Collected data entries:
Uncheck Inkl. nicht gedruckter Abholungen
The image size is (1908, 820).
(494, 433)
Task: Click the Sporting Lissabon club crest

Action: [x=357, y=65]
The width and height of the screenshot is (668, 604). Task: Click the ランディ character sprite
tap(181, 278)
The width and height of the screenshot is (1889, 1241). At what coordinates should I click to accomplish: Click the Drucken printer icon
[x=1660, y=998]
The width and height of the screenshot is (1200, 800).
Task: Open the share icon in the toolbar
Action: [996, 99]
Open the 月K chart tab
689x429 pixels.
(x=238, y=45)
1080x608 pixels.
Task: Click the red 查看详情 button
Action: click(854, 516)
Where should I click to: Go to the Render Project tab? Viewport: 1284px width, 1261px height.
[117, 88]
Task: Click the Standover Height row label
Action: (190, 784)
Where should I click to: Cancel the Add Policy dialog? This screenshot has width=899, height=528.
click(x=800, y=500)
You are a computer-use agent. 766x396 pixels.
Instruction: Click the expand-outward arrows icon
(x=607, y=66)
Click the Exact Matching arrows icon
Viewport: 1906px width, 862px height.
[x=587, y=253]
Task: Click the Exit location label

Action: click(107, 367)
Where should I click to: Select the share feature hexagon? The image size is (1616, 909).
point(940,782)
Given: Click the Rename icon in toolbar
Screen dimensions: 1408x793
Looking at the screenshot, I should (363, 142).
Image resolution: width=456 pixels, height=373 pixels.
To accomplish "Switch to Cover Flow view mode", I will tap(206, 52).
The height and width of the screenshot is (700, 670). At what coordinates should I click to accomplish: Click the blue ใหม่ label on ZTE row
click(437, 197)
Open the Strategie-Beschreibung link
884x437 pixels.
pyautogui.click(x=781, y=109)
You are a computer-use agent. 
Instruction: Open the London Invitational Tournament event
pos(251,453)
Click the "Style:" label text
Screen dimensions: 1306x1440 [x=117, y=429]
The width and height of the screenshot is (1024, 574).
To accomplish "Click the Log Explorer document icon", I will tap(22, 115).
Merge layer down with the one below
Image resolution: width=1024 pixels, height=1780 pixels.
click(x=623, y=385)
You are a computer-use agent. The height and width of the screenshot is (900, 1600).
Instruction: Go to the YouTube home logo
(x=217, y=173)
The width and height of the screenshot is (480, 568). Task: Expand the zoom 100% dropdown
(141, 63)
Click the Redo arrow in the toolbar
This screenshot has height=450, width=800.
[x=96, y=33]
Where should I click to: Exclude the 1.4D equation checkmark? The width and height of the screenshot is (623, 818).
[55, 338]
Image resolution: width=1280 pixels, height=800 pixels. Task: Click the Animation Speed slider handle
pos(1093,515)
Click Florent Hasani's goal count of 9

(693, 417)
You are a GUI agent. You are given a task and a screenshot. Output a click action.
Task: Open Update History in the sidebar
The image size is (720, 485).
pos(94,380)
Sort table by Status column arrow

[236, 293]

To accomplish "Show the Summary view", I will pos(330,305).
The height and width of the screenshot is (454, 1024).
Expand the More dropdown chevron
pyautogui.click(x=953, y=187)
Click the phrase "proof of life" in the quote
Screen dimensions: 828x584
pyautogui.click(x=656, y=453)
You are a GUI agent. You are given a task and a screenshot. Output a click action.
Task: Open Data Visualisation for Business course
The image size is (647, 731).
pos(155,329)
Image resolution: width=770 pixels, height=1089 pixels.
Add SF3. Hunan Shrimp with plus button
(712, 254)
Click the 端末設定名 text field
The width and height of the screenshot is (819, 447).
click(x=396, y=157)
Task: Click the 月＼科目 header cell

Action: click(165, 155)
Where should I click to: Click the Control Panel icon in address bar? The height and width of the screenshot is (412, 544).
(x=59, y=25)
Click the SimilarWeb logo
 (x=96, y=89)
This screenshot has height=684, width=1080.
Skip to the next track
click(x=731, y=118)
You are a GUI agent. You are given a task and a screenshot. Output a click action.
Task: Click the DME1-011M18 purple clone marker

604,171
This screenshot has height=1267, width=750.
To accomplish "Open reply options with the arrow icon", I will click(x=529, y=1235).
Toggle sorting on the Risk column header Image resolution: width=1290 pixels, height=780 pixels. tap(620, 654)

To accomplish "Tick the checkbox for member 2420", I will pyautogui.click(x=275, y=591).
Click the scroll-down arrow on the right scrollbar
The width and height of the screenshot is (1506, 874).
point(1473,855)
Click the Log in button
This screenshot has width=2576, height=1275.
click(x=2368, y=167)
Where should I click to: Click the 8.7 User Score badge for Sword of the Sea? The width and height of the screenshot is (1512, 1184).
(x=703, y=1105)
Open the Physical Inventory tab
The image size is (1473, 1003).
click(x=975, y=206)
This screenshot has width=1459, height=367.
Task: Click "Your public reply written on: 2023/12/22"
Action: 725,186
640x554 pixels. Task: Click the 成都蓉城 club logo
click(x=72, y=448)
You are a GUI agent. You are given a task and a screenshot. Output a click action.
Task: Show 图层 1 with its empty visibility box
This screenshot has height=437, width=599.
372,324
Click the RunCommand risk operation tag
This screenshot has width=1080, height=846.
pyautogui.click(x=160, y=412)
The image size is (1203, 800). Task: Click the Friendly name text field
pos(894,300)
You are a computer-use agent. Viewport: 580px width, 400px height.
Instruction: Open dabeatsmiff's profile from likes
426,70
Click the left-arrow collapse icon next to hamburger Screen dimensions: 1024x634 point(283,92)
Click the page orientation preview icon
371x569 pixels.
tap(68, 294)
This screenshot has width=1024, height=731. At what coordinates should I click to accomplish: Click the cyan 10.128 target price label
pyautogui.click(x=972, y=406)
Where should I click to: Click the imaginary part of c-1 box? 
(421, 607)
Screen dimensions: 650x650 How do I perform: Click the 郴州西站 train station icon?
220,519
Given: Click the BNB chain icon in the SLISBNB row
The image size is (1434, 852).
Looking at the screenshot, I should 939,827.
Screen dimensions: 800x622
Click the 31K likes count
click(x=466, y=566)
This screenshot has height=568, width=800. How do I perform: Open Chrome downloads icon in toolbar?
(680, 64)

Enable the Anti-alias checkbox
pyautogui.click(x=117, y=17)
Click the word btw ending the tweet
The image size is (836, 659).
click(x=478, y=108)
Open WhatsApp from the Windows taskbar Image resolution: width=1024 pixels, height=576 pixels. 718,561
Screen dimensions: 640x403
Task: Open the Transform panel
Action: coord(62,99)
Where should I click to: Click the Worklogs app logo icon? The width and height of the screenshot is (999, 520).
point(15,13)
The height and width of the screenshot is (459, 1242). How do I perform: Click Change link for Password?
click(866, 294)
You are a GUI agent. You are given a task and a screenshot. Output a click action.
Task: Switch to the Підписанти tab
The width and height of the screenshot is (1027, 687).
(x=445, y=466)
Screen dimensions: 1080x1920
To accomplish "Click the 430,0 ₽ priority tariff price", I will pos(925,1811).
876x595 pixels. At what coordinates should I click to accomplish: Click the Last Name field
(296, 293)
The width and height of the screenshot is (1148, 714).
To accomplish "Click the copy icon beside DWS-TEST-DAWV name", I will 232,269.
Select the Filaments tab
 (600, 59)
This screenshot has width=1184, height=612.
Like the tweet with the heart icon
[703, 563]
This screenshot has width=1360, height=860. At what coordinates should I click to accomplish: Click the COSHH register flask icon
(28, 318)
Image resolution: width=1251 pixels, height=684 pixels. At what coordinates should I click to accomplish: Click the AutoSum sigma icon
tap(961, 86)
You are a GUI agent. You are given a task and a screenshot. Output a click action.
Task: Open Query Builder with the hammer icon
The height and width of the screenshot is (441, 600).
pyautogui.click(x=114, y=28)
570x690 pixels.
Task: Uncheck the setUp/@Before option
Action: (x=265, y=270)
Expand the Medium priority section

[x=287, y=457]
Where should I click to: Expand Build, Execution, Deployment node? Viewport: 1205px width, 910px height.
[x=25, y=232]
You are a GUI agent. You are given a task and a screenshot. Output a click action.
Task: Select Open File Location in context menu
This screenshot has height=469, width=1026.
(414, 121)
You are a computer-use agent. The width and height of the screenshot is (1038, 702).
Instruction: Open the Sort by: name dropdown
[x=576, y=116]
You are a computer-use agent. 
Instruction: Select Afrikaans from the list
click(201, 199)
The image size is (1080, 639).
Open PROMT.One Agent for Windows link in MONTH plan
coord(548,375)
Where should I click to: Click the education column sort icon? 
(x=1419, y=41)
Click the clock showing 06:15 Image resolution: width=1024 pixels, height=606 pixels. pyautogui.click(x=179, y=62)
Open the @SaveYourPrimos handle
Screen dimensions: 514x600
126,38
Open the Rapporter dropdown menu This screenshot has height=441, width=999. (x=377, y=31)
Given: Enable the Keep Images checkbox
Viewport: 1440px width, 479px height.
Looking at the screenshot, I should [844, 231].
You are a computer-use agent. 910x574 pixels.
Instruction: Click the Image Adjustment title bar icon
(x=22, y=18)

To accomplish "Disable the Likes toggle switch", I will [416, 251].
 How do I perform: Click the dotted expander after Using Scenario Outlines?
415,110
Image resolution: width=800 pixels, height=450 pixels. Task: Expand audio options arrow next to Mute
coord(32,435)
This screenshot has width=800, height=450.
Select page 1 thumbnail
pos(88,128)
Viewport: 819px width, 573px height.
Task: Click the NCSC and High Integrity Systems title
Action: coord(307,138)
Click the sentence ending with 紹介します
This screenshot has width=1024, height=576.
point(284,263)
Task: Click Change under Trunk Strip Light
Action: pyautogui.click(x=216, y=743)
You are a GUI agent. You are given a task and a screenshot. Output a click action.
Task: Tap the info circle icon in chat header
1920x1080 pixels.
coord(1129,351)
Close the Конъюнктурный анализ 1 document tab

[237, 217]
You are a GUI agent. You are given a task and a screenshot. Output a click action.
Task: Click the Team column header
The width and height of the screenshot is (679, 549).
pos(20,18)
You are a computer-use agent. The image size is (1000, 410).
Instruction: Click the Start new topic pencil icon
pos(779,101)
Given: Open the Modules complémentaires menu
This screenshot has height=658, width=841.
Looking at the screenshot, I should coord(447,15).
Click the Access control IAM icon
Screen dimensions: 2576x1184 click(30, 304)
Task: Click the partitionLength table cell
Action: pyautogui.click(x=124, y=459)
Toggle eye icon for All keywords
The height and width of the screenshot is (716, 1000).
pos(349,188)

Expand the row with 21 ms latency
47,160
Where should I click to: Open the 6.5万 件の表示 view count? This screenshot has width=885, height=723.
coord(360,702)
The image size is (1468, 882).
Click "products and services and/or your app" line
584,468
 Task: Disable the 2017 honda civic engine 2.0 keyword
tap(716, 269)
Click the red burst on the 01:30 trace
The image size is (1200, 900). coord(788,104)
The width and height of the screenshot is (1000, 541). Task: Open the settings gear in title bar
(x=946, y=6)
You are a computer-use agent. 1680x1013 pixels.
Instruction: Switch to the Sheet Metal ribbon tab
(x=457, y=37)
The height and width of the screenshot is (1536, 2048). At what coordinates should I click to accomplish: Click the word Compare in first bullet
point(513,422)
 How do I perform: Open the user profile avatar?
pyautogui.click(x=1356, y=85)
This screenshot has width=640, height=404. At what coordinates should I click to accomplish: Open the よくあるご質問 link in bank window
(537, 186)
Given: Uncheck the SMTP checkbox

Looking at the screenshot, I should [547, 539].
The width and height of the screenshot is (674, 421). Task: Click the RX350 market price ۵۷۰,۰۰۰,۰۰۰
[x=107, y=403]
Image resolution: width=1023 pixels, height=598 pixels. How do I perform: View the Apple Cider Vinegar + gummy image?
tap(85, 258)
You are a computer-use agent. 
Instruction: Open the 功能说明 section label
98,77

(What you should do) A complete answer reproduces every line of the records in which the word "menu" occurs.

(Response)
Task: Select Open File Location in context menu
Open the Rapporter dropdown menu This screenshot has height=441, width=999. (x=377, y=31)
Given: Open the Modules complémentaires menu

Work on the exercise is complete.